Gorantla is famous for its critically acclaimed masala dosa and dosala mohan, egg dosa T VENKATESH near RTC BUSTAND roadsoda and mirchi bajji are also available for food enthusiasts. Khan's ka Biryani is a newly popular dish from the area.There are two operational hotels, which can be found near the bus stop.

There are 10 function halls, including Raj Convention Hall, Vasavi, TTD, Ranga Mahal, and SVT.

Gorantla has a police station that dates back to the pre-independence era. The C.I and the S.I enforce law and order in the town.

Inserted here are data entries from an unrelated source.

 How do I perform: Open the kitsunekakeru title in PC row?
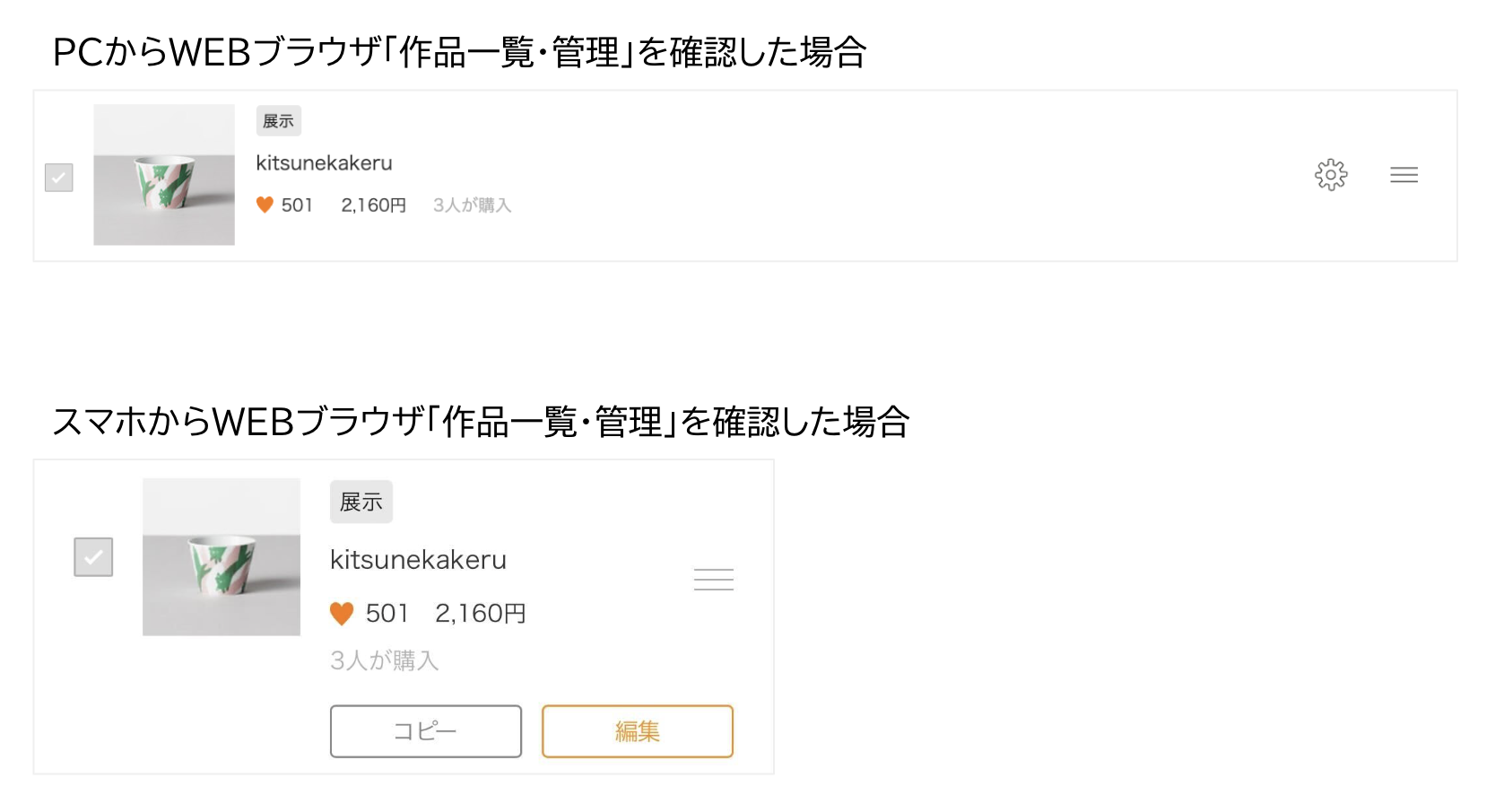pos(324,163)
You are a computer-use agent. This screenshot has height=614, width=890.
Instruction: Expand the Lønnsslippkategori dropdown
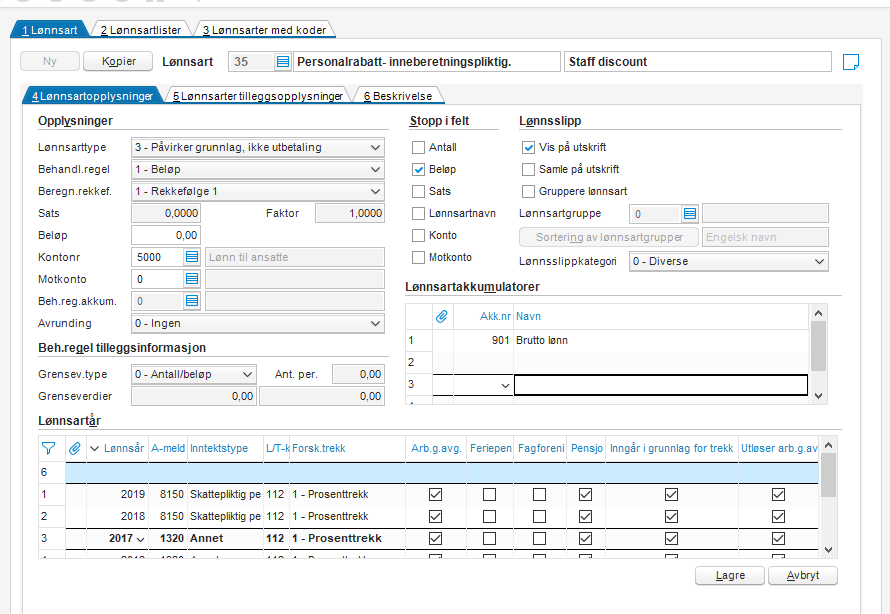tap(729, 262)
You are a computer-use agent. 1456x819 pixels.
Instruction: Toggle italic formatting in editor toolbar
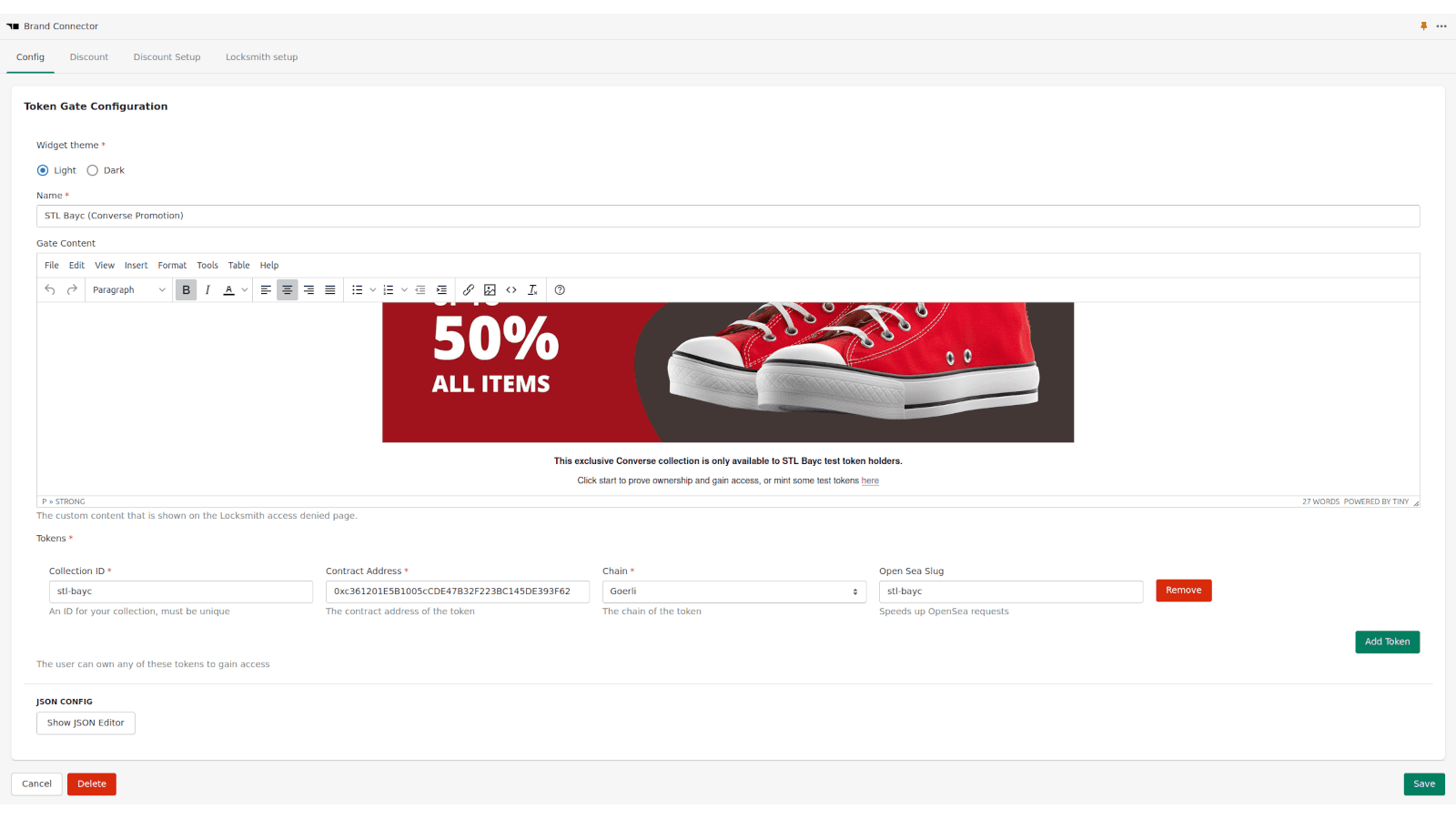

- Current C.I. - Jaya Naik (9440796837)
- Current S.I. - Sreenivasulu (9440901876)

Assembly Constituency:

| 2004 | Pamudurthi Ravindra Reddy | INC | 58909 |
| 1999 | Kristappa Nimmala | TDP | 54971 |
| 1994 | N Kristappa | TDP | 56223 |
| 1989 | Ravindra Reddy Pamudurthi | INC | 49457 |
| 1985 | Kesanna Veluri | TDP | 45677 |
| 1983 | Kessana V | IND | 45280 |
| 1978 | P Bayapa Reddy | INC(I) | 27039 |
| 1972 | P Ravindra Reddy | IND | 33888 |

Fuel Stations: Sahastra, Vinayaka, Aditya and Indian Oil

== Geography ==
Gorantla is located at . It has an average elevation of 646 metres (2,119 ft).

== Demographics ==
According to the Indian census, the population of the village was 34,271 in 2019, with a male population of 14,771 and a female population of 14,655. 4,845 children are under 6 years of age. The average literacy rate is 69.8%.

==Economy==
The economy of the town is dependent on the weaving industry, predominantly the manufacturing of sarees by power looms. Another major source of income is agriculture. Farmers depend on rainwater due to the lack of water resources. A major crop in this area is ground nuts.